Vuelvo del almuerzo y encuentro a una pareja abrazada. Un abrazo que no termina ni en los siete minutos que me quedo abajo tomando una kombucha. Ella lo abraza a él por el cuello, sus piernas alrededor de la cintura. Él la abraza por abajo, manos quedan en la lumbar. Los dos cierran los ojos. Se abarcan. Inmóviles. Pienso en cómo será eso de amar en la quietud. Mi amor siempre se mueve, es enérgico. Antes de entrar miro abajo, ellos siguen en la misma posición.

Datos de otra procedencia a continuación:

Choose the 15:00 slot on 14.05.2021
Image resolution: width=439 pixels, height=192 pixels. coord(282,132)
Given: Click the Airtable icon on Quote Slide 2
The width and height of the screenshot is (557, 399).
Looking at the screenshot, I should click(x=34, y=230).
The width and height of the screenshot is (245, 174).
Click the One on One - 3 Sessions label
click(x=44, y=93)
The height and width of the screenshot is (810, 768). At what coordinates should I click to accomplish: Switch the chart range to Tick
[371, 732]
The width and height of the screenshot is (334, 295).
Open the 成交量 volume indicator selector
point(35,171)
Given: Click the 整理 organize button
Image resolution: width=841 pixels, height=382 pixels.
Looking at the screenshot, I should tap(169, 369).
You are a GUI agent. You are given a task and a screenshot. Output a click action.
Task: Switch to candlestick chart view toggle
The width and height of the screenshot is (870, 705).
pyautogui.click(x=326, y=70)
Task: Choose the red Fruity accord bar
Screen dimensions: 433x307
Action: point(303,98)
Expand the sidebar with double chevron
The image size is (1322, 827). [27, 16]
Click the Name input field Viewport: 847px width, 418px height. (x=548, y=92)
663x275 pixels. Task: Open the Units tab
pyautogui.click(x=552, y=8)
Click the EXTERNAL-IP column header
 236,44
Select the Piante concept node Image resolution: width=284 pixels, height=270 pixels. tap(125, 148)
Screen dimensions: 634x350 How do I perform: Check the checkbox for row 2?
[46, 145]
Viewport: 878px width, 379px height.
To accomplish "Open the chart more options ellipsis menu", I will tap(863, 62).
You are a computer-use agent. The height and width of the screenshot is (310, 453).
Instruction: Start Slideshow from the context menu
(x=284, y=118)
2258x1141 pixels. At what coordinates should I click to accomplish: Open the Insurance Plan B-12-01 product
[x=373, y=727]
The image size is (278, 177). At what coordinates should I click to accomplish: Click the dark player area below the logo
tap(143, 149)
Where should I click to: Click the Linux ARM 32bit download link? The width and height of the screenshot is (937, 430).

Estos días, la biblioteca está particularmente más silenciosa. Ha venido menos gente, el verano grita que estés afuera donde hay luz. La biblioteca, este espacio que fue un hospital, es bastante oscura, tengo una lamparita en la cabina, sólo a veces la prendo porque me da calor. Antes de entrar debo dejar mi cartera en un locker, el guardia ya sabe que no entiendo el catalán pero me sigue hablando en este idioma, está obstinado en que lo entienda. Ya sé algunas palabras, se ha vuelto más suave al oído. Mis hijas me dicen máma, son esponjas que se adaptan que miran y están atentas a todo. Sobre todo a mi estado de ánimo, alertas a cualquier indicio que pueda vulnerar su cuidado. Mi estado de ánimo las afecta porque son un reflejo en cada instante. A veces es duro mirarse, ser madre te lo obliga.

Retiro mis cosas de la cabina: dibujos de mis niñas, los post-its con notas mentales de un personaje que me cuesta, la impresión tachada y revisada de algunos capítulos de la novela, un saco, mi Kindle y libros. Los libros de la biblioteca los devolví ayer. Abrazo a Marga, me despido de todos bien bajito, no hay cómo hablar muy alto adentro. Voy mirando cada mesa al salir, pilas de libros. Un sticker en la computadora gris de un chico dice Resistencia gente de la tierra Mapuche. Paso mi tarjetita para salir, retiro mis cosas del locker. Adeu y merci le digo al guardia, él me sonríe por primera vez y me contesta Adeu. Bajo las escaleras, huele a azahar y lo aspiro profundo. Sonrío, voy a celebrar con mis hijas, con mi compañero. Antes me sentaré en el café Mendizabal, sola, a tomarme un cortado.